The rights situation inside Russia has substantially worsened since Moscow’s full-scale invasion of Ukraine last year, a top UN expert said Monday, decrying the “persistent use of torture”, including molestation.
“The situation of human rights in the Russian Federation has significantly deteriorated since its invasion of Ukraine in February 2022,” the United Nations Special Rapporteur on the rights situation in the country, Mariana Katzarova, said in her first report.
The dramatic degradation came after “the situation had already been on a steady decline over the past two decades, in part a legacy of two wars in Chechnya that ended in 2009”, she said.
Katzarova, who last April became the first-ever monitor of the Russian rights situation appointed by the UN Human Rights Council, described how Russian authorities had “severely curtailed the freedoms of association, peaceful assembly and expression, both online and offline.”

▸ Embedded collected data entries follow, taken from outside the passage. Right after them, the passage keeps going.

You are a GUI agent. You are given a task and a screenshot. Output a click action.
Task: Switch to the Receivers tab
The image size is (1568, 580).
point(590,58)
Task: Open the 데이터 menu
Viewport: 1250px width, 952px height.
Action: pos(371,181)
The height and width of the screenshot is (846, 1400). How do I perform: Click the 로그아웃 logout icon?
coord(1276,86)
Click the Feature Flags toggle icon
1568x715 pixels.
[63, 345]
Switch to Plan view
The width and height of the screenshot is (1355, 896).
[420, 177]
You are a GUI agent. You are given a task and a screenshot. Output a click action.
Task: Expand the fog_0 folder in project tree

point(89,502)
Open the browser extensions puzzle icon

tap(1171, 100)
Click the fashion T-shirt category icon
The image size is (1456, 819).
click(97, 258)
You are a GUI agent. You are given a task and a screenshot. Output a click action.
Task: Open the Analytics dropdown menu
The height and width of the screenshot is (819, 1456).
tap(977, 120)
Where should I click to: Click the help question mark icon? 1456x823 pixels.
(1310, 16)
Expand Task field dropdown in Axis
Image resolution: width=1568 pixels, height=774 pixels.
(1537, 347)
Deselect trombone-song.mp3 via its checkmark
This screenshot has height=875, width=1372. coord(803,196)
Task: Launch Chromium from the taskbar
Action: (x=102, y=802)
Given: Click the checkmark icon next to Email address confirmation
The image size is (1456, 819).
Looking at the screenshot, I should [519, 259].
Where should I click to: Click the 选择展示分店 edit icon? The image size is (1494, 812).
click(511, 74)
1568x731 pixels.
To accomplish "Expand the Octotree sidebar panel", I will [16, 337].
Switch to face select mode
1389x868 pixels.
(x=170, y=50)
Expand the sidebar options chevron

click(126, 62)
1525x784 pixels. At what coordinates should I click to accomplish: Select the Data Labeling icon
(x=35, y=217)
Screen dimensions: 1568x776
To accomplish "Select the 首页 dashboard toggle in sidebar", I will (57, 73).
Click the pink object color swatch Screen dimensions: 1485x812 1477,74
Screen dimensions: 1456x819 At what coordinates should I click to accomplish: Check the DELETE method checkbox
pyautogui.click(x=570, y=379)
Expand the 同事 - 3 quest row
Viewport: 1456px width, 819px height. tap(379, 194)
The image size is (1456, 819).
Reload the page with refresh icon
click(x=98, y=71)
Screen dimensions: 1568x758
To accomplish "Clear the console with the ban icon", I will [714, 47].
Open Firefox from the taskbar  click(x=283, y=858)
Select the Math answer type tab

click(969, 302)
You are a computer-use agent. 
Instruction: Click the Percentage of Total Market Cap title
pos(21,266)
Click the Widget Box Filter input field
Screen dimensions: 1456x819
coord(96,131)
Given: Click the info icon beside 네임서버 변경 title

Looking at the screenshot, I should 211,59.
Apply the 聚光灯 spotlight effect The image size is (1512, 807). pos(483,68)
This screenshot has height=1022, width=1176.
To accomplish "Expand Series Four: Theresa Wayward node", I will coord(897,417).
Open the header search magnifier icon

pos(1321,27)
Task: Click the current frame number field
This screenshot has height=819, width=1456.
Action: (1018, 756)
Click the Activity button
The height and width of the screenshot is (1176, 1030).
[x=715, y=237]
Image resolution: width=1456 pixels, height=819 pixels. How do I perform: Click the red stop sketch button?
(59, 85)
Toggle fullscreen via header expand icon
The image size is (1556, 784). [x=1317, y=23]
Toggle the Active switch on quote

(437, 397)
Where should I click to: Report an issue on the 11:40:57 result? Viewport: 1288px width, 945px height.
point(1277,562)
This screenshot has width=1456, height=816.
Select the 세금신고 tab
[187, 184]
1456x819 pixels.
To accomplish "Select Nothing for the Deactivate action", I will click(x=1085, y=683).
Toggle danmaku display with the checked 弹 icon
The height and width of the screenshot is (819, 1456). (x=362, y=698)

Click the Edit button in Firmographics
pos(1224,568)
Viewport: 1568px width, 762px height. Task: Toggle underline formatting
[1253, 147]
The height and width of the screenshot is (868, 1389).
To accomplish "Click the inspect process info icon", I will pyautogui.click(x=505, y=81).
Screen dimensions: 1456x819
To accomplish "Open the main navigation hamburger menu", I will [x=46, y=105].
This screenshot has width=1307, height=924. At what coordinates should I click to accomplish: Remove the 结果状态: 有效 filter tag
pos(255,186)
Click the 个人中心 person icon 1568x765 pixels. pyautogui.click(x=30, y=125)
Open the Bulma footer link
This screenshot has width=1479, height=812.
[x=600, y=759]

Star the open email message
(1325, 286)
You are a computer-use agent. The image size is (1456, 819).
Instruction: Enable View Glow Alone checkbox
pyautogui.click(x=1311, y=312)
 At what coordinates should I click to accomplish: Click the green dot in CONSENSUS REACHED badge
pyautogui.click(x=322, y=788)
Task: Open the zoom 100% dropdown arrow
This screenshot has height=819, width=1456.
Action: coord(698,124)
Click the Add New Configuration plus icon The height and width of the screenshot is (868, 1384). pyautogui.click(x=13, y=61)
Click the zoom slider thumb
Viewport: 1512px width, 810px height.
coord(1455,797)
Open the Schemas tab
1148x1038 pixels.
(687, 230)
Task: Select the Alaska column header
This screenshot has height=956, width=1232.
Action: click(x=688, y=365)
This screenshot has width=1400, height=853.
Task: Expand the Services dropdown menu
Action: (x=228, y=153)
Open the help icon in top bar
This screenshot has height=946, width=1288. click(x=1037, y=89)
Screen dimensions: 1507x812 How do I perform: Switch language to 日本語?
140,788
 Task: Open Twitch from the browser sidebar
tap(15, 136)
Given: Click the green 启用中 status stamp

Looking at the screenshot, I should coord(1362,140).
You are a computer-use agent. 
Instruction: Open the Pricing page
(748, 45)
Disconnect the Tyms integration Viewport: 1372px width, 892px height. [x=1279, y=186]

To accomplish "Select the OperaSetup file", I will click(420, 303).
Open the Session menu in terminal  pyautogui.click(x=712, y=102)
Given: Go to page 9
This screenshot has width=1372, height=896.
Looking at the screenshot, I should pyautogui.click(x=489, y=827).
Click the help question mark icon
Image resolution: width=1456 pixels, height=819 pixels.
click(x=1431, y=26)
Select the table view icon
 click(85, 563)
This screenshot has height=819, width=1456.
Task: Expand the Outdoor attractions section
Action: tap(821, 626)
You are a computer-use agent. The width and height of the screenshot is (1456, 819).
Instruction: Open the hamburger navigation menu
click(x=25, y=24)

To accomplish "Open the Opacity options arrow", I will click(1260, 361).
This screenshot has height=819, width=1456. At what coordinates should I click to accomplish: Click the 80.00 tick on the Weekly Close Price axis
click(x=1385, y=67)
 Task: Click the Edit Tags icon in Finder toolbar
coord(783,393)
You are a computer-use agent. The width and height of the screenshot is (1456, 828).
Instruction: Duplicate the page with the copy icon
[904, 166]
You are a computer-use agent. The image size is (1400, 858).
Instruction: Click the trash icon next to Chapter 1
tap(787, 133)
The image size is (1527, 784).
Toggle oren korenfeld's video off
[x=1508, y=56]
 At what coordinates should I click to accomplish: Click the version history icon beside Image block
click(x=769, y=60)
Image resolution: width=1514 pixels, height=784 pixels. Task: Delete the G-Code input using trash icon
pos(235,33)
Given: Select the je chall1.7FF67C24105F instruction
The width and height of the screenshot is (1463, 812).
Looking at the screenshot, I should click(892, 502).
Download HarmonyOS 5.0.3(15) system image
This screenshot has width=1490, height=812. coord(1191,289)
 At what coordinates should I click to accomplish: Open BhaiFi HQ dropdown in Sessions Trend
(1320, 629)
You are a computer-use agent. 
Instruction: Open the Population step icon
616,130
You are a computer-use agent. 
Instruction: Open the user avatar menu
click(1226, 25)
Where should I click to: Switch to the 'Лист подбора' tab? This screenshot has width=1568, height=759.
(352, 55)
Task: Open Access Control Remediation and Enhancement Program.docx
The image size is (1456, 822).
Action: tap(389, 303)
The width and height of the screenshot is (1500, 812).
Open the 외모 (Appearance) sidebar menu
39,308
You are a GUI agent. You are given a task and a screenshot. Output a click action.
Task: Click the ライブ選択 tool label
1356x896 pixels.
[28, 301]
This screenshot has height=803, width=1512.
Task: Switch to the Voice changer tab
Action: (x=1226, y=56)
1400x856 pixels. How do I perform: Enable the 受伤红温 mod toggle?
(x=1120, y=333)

They had also “fundamentally undermined the independence of the judiciary and the guarantees of a fair trial,” she said, lamenting that a range of administrative sanctions were “being applied arbitrarily against dissenters and force used against peaceful protesters”.
“Both the harshness of recent criminal sentences and the number of people sentenced on politically motivated charges have increased,” the report said.
Katzarova, whose appointment came after a historic rights council vote a year ago created her mandate, said she had documented how recent legislative restrictions were being used to “muzzle civil society”.
“The often-violent enforcement of these laws and regulations has resulted in a systematic crackdown on civil society organisations that have closed civic space and independent media,” she wrote.
“It has led to mass arbitrary arrests, detentions and harassment of human rights defenders, peaceful anti-war activists, journalists, cultural figures, minorities and anyone speaking out against the war of the Russian Federation on Ukraine.”
The expert, who is due to present her report to the Human Rights Council later this week, also described how women, in particular those working as rights defenders, activists or journalists, had “suffered specific gender-based violence, humiliations and intimidation”.
“The persistent use of torture and ill-treatment, including gender-based violence, puts at risk the life of people in detention.”
Katzarova highlighted how “the environment of impunity, the unpredictability of changes to the law, in addition to their ambiguity”, had forced many Russians into exile.